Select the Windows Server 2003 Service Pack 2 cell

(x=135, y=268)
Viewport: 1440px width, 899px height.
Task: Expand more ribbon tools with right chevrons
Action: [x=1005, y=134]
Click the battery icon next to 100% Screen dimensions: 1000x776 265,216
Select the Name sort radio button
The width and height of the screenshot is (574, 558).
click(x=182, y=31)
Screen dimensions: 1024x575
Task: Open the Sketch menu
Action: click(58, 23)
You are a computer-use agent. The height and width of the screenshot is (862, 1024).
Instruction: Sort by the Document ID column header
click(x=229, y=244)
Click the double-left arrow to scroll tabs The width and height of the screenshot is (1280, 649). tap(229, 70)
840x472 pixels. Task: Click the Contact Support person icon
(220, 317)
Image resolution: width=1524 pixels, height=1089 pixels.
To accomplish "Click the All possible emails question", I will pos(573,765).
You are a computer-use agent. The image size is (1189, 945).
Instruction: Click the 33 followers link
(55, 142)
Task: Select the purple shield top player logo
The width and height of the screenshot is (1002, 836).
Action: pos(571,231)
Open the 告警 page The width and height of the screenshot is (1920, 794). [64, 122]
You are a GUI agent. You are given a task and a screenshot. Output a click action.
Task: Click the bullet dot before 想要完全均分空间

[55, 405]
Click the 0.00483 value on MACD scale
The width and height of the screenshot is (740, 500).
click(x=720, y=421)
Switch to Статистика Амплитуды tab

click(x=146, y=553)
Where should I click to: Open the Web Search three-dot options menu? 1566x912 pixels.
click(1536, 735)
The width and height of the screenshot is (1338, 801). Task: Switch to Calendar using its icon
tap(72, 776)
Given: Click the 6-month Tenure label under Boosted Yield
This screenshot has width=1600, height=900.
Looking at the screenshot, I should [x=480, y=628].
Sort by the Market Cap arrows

______________________________

▸ Requirement
Every record above is to be written out exactly.

▸ Problem solution
Select the Windows Server 2003 Service Pack 2 cell

(x=135, y=268)
Viewport: 1440px width, 899px height.
Task: Expand more ribbon tools with right chevrons
Action: [x=1005, y=134]
Click the battery icon next to 100% Screen dimensions: 1000x776 265,216
Select the Name sort radio button
The width and height of the screenshot is (574, 558).
click(x=182, y=31)
Screen dimensions: 1024x575
Task: Open the Sketch menu
Action: click(58, 23)
You are a computer-use agent. The height and width of the screenshot is (862, 1024).
Instruction: Sort by the Document ID column header
click(x=229, y=244)
Click the double-left arrow to scroll tabs The width and height of the screenshot is (1280, 649). tap(229, 70)
840x472 pixels. Task: Click the Contact Support person icon
(220, 317)
Image resolution: width=1524 pixels, height=1089 pixels.
To accomplish "Click the All possible emails question", I will pos(573,765).
You are a computer-use agent. The image size is (1189, 945).
Instruction: Click the 33 followers link
(55, 142)
Task: Select the purple shield top player logo
The width and height of the screenshot is (1002, 836).
Action: pos(571,231)
Open the 告警 page The width and height of the screenshot is (1920, 794). [64, 122]
You are a GUI agent. You are given a task and a screenshot. Output a click action.
Task: Click the bullet dot before 想要完全均分空间

[55, 405]
Click the 0.00483 value on MACD scale
The width and height of the screenshot is (740, 500).
click(x=720, y=421)
Switch to Статистика Амплитуды tab

click(x=146, y=553)
Where should I click to: Open the Web Search three-dot options menu? 1566x912 pixels.
click(1536, 735)
The width and height of the screenshot is (1338, 801). Task: Switch to Calendar using its icon
tap(72, 776)
Given: Click the 6-month Tenure label under Boosted Yield
This screenshot has width=1600, height=900.
Looking at the screenshot, I should [x=480, y=628].
Sort by the Market Cap arrows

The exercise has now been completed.